Information on age, gender, race, ethnicity, insurance status and tobacco use as of the index visit were extracted from the EHR. Gender was defined as male or female based on the patient’s gender identity listed in the EHR; there were no non-binary participants. Information on race was condensed into the categories of white and Black/other due to the Duke EHR cell suppression policy, which did not allow reporting of frequencies between one and ten nor data that could allow back calculation of those small cells. We searched EHR data between the index visit and 1 year prior for diagnosis of comorbid physical and mental health conditions, including diabetes, HCV infection, HIV infection, MRSA or MSSA infection, chronic pain, depression, schizophrenia spectrum or other psychotic disorder, and bipolar disorder based on validated coding algorithms (Additional file 1: Appendix: Table S1).
Outcomes and measures
The primary outcomes were any MOUD prescription within 6 months of the index visit and 3- and 6-month retention in treatment without care gap [33,34,35]. Any MOUD prescription within 6 months was defined as any prescription of buprenorphine or XR-NTX within 6 months of index visit. Retention in treatment at 3 and 6 months without care gap was defined as an office or telemedicine visit with an MOUD medical or behavioral provider or MOUD prescription in the 3rd or 4th month following index visit (day 61–120 after index), or in the 6th or 7th month following index visit (day 151–210 after index), respectively, without a care gap. Care gap was defined as 60 consecutive days without an office/telemedicine visit or MOUD prescription.
Secondary outcomes were all-cause hospitalization and all-cause emergency department (ED) visit within 6 months of index visit. Hospitalization was defined by any inpatient claim including an ED visit that transferred to inpatient, while ED visit was defined as any ED encounter that did not result in an inpatient hospitalization. We included these utilization outcomes to provide information about rates of opioid-related harms and changes in health status.
Cells containing a value of 1 to 10 were suppressed in accordance with Duke EHR cell suppression policy.
We summarized baseline patient characteristics and tested for differences by intervention status using chi-square tests for categorical variables and Wilcoxon rank sum tests for continuous variables.
We calculated percentages of 6-month MOUD prescription, 3- and 6-month retention without care gap, all-cause hospitalization, and all-cause ED visit, and tested for group differences using chi-square tests. We described the number of all-cause hospitalizations and ED visits within 6 months using means with standard deviations and medians with interquartile ranges and tested for differences by group using Wilcoxon rank sum tests.
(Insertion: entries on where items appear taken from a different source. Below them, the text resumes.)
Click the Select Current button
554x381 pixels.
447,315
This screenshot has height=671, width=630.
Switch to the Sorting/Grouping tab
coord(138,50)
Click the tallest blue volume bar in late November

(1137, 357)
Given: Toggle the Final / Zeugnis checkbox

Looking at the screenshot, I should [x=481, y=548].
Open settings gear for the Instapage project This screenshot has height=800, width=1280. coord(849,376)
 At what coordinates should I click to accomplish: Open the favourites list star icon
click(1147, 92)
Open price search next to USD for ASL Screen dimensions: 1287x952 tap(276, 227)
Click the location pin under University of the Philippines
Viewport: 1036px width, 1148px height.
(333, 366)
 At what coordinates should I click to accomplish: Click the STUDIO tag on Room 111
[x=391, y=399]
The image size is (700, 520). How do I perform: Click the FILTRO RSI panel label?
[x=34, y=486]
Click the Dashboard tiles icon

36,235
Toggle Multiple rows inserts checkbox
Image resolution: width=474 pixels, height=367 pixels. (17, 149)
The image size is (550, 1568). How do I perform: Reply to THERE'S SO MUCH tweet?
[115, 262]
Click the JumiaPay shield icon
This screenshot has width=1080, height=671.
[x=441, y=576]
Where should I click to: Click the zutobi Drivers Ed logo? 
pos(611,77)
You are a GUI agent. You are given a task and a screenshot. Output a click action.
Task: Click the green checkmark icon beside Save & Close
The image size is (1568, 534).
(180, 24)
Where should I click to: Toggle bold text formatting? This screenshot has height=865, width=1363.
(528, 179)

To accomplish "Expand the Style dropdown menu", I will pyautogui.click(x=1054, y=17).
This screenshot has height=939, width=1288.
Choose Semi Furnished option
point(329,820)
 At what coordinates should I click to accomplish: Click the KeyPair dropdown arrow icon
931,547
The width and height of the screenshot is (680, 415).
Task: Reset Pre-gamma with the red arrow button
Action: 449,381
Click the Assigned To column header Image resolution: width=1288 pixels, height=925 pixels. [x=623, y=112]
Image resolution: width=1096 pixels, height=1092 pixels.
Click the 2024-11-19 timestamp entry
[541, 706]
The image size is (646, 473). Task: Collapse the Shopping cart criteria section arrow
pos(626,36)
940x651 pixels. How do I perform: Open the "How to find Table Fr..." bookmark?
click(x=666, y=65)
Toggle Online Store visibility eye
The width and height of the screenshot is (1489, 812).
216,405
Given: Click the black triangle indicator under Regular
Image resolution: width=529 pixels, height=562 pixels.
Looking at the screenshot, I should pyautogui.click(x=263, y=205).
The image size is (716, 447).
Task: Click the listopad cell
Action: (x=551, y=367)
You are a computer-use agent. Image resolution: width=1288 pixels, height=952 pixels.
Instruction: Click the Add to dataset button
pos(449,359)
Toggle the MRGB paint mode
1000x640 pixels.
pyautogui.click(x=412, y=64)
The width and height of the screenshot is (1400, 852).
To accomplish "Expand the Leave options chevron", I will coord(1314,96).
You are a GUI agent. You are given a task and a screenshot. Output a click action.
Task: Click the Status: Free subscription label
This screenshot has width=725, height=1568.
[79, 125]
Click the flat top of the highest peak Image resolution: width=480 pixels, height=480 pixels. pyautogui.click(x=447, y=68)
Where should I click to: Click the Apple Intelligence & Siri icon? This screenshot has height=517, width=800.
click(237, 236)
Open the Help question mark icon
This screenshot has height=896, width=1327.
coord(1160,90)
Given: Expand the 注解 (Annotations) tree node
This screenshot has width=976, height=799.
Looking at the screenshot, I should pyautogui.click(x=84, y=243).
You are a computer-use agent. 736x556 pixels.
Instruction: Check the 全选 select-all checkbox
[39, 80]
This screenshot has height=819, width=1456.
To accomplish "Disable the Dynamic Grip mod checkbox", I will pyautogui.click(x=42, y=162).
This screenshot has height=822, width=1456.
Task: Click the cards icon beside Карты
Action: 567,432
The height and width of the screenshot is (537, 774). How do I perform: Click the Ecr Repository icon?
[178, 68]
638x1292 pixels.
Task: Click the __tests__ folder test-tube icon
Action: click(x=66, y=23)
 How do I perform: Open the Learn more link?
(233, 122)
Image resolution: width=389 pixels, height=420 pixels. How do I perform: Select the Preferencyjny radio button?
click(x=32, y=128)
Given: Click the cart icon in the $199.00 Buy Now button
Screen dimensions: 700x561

Logistic regression models were used to evaluate the multivariable adjusted associations between intervention group and primary and secondary outcomes. For multivariable modeling, we adjusted for age, sex, race, ethnicity, insurance status, and comorbid conditions listed in the baseline characteristics table (Additional file 1: Appendix: Table S1).
We descriptively calculated rates of MOUD prescriptions and office/telemedicine visits in each of the 1st through 6th months following index visit. We also descriptively calculated rates of 3- and 6-month retention in care without excluding those with a care gap as a secondary analysis to explore the extent to which treatment interruptions affected retention in care. We described the rates of 6-month all-cause mortality, determined by death dates in the EHR, and 6-month unintentional opioid overdose, based on validated coding algorithms (Additional file 1: Appendix: Table S2).